Rachel: People are going to remember how you made them feel during this time. Don’t worry about every communication or policy being perfectly right. It’s about getting out there and doing good stuff that is going to boost morale.
For me, a key focus I have is upskilling my managers to make them more comfortable with building connections. The pandemic has extenuated the areas when managers aren't communicating. Anxiety is high for everyone, so I would say the advice is to communicate and encourage managers to talk to their team and not just about work. Check how they are, how things are and ask ‘how can I support you’.
Sally: Technology is king right now. Despite the horrific situation, L&D has pivoted quickly. Moving online means you can continue to upskill staff. Tech is also great for wellbeing, surveys of engagement, webinars. We can use tech more effectively than we did before and HR pros should run with that.
How do you manage culture-shifting with lots of people WFH?
Sally: Trust is the biggest issue. With any policy put in place, there needs to be a framework. Whether that’s set hours or days that people are working, they like a sense of structure and belonging.
It's also about measuring people on output. Decide as an organisation what that is and then allow people to work in that framework the best way they can.
Rachel: It’s important to recognise the environment. Facebook, for example, gave everyone a Friday off just because it’s been difficult. I’ve had clients stall quarterly performance reviews, saying they’ll push them back to just the end of the year because they’re stressful. It’s about recognising the environment and pivoting HR policies.
How do you deal with people's fear of coming back to the office?
Sally: There are guidelines with social distancing and risk assessments to manage the return. But it’s also understanding fear and investing in staff where you can. I have some clients who can pay for their staff to get taxis so they don’t have to rely on public transport but not everyone can do that.
I listen to Kevin Gaskell, he’s a turn-around guru. He turns businesses around by taking the vision and breaking it down into manageable chunks. For example 100 day plans, or even further.
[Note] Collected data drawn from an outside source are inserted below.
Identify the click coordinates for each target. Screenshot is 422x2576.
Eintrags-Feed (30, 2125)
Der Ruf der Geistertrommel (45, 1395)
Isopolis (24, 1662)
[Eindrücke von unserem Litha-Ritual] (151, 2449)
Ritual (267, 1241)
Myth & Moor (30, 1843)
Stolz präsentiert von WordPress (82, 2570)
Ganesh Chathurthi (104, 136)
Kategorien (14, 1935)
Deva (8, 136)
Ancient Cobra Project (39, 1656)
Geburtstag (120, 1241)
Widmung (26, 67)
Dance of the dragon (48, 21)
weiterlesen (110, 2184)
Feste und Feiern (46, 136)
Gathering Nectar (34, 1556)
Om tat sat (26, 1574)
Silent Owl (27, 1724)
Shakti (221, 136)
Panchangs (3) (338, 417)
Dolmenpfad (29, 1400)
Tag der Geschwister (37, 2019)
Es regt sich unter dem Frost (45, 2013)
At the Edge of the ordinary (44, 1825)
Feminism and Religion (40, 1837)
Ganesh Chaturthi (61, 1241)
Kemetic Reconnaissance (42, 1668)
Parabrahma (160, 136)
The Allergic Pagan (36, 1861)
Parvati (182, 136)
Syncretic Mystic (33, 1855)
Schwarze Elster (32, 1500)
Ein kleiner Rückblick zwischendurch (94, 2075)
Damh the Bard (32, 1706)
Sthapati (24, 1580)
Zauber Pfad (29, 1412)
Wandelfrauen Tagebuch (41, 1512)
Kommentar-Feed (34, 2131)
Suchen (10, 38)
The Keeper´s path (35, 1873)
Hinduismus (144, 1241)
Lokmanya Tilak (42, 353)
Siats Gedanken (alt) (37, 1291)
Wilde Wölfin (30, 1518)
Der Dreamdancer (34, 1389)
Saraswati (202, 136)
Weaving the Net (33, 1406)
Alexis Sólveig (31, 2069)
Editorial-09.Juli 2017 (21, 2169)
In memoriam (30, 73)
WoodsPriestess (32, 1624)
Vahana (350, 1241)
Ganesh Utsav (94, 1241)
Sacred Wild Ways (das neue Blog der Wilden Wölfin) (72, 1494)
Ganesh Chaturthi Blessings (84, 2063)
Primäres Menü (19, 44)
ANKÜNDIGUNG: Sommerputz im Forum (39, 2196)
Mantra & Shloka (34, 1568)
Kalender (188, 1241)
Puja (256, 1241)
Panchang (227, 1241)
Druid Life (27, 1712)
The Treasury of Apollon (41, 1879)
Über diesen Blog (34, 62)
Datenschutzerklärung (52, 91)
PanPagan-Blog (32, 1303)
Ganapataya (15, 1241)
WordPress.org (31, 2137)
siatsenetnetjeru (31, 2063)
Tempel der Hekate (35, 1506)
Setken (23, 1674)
That way every success, every milestone is communicated.
How do you think the role of the HR will change post-COVID?
Sally: HR needs to understand business revenue, bottom line and the customer. There is a real opportunity for HR pros to step-ups and be confident and open and honest with opinions. Take on the responsibility to understand commercials of the business and the economics of how the business may change. When HR understands the bottom line, they have more impact and bring about more confidence in leaders and staff.
What are the key skills to improve yourself in HR?
Sally: One of the great things about not commuting means I can read and learn more. Read the Harvard Business Review, look at Quartz. Mckinsey reports and try listening to podcasts to keep learning and ask your network if you have questions.
Rachel: I’d always recommend joining or building a network of other pros. Having like-minded people in your industry can give you real-time direct competitor analysis. Which does help when you're justifying initiatives.
You also need to practice what you preach. Take the advice you’re giving. Take time to learn for yourself, either work-related or just something you enjoy. I did the CIPD qualification and that taught me how to communicate and form an argument. This meant I’m much better at persuading people around change.
Just take some time for yourself as well. HR has been hard, this is our time. It’s such a polarised situation. Now it’s about organising priority and focusing on what matters.
This period, whilst exhausting, has opened up the opportunity for HR professionals to show the value they add to businesses. Be creative with your ideas and solidify your seat at the management table.